Ray Harryhausen died back in May, and TCM is finally getting around to devoting a night of programming to his work in memoriam. They will be showing five of his movies:
Jason and the Argonauts at 8:00 PM;
The Golden Voyage of Sinbad at 10:00 PM;
Sinbad and the Eye of the Tiger at midnight;
Earth vs. the Flying Saucers at 2:00 AM; and
The Beast from 20,000 Fathoms at 3:30 AM.
Of these, I'd like to blog about Earth vs. the Flying Saucers today. Hugh Marlowe stars as Dr. Russell Marvin, a rocket scientist with the Department of Defense (this was in the days before NASA) who is married to his lovely wife Carol (Joan Taylor). The two are driving back to the desert military base where the good doctor does his research, with him dictating notes into one of those old reel-to-reel tape recorders. All of a sudden, a flying saucer comes up on them, hovers over them for a bit, and then leaves! They both clearly saw it, but both also realize that nobody is going to believe them.
Anyhow, Dr. Marvin's satellite launches have more or less been a failure, but they're trying another one. This one is an even bigger disaster: while Russell and Carol are in the underground bunker following the launch, another flying saucer lands at the military base, some space men step out, and they proceed to destroy everything above ground! While trying to record evidence of this, the doctor discovers the aliens had left a message for him on that reel-to-reel tape.

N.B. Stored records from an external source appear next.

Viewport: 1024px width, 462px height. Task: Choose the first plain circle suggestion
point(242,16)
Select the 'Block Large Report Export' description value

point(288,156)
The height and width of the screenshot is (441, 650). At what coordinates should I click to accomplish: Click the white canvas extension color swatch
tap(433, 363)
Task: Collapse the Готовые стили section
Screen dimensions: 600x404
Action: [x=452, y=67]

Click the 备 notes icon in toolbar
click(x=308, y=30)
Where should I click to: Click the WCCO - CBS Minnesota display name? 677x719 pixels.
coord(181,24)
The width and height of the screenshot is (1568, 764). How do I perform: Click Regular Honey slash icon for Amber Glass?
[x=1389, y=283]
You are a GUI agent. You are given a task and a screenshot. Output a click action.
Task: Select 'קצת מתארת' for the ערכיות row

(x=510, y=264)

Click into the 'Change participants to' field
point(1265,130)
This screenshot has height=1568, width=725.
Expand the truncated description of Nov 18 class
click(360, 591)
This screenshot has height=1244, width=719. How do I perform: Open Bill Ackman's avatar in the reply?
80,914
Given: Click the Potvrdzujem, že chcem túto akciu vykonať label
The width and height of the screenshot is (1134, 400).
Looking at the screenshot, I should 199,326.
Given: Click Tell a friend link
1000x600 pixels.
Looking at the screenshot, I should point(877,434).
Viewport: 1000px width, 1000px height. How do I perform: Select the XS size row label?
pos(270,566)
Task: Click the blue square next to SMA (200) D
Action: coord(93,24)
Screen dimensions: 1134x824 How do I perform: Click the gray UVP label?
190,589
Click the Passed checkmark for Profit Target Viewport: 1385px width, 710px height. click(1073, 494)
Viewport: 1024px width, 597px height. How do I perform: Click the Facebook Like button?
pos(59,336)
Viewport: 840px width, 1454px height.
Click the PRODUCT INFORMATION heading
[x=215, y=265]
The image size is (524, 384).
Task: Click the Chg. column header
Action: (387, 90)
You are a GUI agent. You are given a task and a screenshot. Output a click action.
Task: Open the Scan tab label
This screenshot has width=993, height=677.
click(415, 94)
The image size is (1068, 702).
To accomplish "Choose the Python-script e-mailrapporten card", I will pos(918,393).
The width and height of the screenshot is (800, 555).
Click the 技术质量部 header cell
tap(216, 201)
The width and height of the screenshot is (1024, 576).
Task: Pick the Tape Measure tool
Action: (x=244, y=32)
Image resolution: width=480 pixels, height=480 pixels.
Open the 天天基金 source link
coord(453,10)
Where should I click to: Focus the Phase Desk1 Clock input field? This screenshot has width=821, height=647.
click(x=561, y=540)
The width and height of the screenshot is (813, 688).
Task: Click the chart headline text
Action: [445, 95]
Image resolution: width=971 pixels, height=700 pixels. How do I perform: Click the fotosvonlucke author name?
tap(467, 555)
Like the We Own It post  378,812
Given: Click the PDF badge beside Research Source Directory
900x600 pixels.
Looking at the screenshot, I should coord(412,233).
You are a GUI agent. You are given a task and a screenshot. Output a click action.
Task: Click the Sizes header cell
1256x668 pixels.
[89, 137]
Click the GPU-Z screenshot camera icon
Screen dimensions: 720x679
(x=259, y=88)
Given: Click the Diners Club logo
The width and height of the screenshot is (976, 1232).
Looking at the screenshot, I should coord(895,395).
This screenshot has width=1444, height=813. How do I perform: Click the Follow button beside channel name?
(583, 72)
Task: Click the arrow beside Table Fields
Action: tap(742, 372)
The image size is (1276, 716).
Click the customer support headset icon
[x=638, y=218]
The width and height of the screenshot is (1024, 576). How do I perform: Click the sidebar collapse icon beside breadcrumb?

So it's off to Washington to get advice from his bosses at the Pentagon on what to do. The brass, unsurprisingly, dither over what to do, not knowing whether the UFOs are real. Oh, they're real, of course. Dr. Marvin is eventually summoned to meet the aliens, who give him an ultimatum: you're not ready to handle spaceflight, so stop trying to get into space or we'll destroy you. The good earthlings don't want to be destroyed, so they set about trying to find a weapon to deal with the advanced civilization in the two months the aliens have given them to come to terms. Needless to say, the humans don't come to terms, and the aliens attack....
Earth vs. the Flying Saucers is a movie that's full of plot holes. Surely the space aliens know there's no way the people of Earth can actually threaten anybody in outer space for centuries, even at the rate at which they were trying to explore space in this movie. If the aliens had really been smart, they would have created more bureaucracy for Earth to stunt our development into space. But, this is really the sort of movie you watch for the special effects. And they're quite good, or at least, very much fitting with the plot. I suppose it helps that these flying saucers are visually rather more simple than any of the creatures like the Ymir or the skeletons in Jason and the Argonauts, and so easier to make them look like they were realistically moving. The scenes of the attack on Washington DC are particualy worth watching. Earth vs. the Flying Saucers is an exemplar of 1950s scifi B movies, but a very entertaining one.